Se uma das sete barragens de hidrelétricas da Celesc espalhadas por Santa Catarina apresentar risco de colapso, a partir de agora o aviso não vai depender de sirene, de carro de som ou de alguém tocar a campainha do vizinho. Ele vai tocar direto no bolso de quem estiver na área de risco, com um som diferente de qualquer notificação comum, mesmo que a pessoa nunca tenha se cadastrado em nada.
A Defesa Civil de Santa Catarina e a Celesc firmaram um Termo de Cooperação Técnica com vigência de cinco anos para o uso da tecnologia Cell Broadcast na emissão de alertas extremos à população em caso de rompimento, colapso ou risco iminente das barragens de usinas hidrelétricas sob responsabilidade da companhia. O extrato do acordo foi publicado no Diário Oficial do Estado (DOE) desta terça-feira (21).
Conforme a Defesa Civil, o acordo partiu de uma solicitação da própria Celesc, que pediu para usar a plataforma de emissão de alertas operada pelo órgão estadual. Não foi uma imposição do Estado à empresa, e sim o caminho inverso: a companhia procurou a estrutura pública que já existe para disparar aviso em massa.
Como o alerta chega
A tecnologia Cell Broadcast permite o envio automático de mensagens para celulares conectados às redes 4G e 5G que estejam dentro da área de risco, sem necessidade de cadastro prévio. O recado chega acompanhado de alerta sonoro diferenciado, ou seja, um som próprio, que não se confunde com notificação de aplicativo, mensagem ou ligação.
A diferença prática é grande. Em um sistema por cadastro, só é avisado quem se inscreveu. No Cell Broadcast, o alerta alcança qualquer aparelho ligado naquela região, incluindo quem está de passagem, o motorista que parou para descansar, o turista, o caminhoneiro. A medida, segundo a Defesa Civil, reforça a proteção da população residente ou em circulação nas áreas potencialmente afetadas pelas barragens hidrelétricas administradas pela Celesc.
Quem faz o quê
O acordo divide as responsabilidades de forma explícita. Pelo termo, caberá à Celesc comunicar imediatamente à Defesa Civil qualquer situação de rompimento, colapso ou risco iminente envolvendo as barragens hidrelétricas, encaminhando as informações técnicas necessárias para a emissão do alerta.

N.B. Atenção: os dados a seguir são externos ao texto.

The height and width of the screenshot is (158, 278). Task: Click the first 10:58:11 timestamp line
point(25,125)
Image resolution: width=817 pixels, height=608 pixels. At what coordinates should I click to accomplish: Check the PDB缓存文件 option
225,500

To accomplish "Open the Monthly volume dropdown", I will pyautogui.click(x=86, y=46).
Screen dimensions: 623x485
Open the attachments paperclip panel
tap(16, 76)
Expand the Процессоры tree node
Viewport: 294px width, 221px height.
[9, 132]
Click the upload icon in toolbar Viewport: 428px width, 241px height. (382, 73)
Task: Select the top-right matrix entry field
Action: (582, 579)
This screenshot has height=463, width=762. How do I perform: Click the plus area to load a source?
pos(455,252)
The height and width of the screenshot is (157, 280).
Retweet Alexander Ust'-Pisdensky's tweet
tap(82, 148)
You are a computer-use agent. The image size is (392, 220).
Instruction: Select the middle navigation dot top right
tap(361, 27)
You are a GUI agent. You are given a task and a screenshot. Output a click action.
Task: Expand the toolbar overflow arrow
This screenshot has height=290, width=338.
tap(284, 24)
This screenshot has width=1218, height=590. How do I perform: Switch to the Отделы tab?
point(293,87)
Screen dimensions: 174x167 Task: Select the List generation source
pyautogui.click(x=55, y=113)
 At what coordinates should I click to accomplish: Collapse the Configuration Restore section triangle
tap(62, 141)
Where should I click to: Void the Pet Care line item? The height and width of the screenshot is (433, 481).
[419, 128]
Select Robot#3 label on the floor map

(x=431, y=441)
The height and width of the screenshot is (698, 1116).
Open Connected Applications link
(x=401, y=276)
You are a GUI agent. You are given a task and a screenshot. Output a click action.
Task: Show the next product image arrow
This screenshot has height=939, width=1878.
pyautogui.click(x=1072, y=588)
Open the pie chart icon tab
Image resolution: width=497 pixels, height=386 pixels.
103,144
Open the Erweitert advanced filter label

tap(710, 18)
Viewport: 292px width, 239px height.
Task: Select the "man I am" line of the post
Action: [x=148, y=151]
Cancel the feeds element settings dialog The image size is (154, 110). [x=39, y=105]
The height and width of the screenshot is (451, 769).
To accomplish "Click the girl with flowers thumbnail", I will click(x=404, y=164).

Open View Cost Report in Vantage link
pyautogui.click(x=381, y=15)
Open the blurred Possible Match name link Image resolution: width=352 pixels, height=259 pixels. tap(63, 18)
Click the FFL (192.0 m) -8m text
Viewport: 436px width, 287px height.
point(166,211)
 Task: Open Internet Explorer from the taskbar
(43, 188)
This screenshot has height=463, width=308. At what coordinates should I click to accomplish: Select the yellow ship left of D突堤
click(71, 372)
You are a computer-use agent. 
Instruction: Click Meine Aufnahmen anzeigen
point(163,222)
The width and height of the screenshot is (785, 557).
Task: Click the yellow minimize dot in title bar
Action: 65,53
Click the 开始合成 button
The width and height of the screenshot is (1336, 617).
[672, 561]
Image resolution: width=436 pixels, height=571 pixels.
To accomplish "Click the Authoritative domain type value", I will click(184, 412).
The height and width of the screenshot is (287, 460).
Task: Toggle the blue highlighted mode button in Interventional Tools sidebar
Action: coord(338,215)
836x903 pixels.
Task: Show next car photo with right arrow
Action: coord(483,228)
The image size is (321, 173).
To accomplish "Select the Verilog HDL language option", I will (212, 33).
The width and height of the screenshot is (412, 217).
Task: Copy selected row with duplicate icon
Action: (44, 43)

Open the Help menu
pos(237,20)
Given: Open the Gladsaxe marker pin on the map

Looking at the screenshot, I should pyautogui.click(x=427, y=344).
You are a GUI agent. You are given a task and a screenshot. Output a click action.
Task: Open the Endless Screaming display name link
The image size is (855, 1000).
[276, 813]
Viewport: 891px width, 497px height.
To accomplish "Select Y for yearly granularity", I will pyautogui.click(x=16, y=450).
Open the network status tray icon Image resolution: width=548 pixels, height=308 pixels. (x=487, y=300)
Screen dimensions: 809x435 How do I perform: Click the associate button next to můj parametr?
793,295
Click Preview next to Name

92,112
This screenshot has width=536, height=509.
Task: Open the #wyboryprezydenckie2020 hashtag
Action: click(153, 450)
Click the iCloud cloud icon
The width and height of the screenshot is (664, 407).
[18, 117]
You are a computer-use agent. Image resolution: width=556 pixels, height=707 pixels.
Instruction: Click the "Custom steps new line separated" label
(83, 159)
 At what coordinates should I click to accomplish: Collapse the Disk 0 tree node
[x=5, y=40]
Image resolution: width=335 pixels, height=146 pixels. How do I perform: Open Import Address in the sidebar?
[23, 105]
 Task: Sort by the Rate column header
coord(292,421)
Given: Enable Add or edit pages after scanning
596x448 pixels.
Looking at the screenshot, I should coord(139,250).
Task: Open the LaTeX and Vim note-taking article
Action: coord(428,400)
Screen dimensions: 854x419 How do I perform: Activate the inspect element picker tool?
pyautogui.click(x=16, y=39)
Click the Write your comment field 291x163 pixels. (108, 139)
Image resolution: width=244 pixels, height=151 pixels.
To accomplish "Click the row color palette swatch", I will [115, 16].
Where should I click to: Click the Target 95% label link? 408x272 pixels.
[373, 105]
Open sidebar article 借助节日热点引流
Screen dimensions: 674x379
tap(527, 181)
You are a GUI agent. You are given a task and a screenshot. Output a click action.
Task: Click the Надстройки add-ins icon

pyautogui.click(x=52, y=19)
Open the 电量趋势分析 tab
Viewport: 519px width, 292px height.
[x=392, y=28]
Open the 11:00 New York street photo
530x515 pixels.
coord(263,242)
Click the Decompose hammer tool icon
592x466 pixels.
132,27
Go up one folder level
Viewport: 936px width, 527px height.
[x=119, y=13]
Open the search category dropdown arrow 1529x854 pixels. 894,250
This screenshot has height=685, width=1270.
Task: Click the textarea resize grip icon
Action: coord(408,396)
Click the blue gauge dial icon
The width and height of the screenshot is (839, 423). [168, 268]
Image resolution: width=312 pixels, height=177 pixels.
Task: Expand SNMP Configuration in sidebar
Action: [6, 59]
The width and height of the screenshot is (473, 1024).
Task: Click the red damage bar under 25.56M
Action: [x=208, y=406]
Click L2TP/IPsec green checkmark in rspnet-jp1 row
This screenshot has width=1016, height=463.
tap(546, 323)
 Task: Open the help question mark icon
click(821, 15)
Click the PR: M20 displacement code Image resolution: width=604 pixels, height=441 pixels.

À Defesa Civil compete validar operacionalmente essas informações e realizar o envio das mensagens à população. O órgão também fica encarregado de promover testes, treinamentos e simulados para garantir a efetividade do sistema Cell Broadcast, o que significa que o alerta não deve estrear no dia da emergência, e sim já ter sido testado antes.
As sete barragens
O termo contempla as barragens das usinas hidrelétricas Palmeiras e Cedros, em Rio dos Cedros; Salto Weissbach, em Blumenau; Garcia, em Angelina; Caveiras, em Lages; Celso Ramos, em Faxinal dos Guedes; e Bracinho, em Schroeder. O acordo inclui todas as estruturas associadas a esses empreendimentos, não apenas o paredão principal de cada usina.
A lista atravessa Santa Catarina de ponta a ponta. Rio dos Cedros e Blumenau estão no Vale do Itajaí, região que convive historicamente com o rio cheio e já sabe de cor o que uma água fora de lugar é capaz de fazer. Angelina fica na Grande Florianópolis, Lages na Serra, Faxinal dos Guedes no Oeste e Schroeder no Norte catarinense. São realidades diferentes, com uma coisa em comum: gente morando abaixo de uma estrutura que segura água.
Por que isso muda o jogo
Em rompimento de barragem, o tempo entre o problema e a água chegando pode ser curto. Cada minuto gasto para localizar, ligar, avisar e convencer é minuto que não volta. Um alerta que dispara sozinho em todos os celulares da mancha de risco, com som que obriga a olhar a tela, encurta essa distância entre a informação técnica e a decisão de sair de casa.
O Cell Broadcast já vinha sendo usado no Estado para eventos extremos de clima. A novidade agora é o recorte específico: barragem de hidrelétrica, com o operador da estrutura obrigado por contrato a avisar o Estado na hora. O termo tem vigência de cinco anos.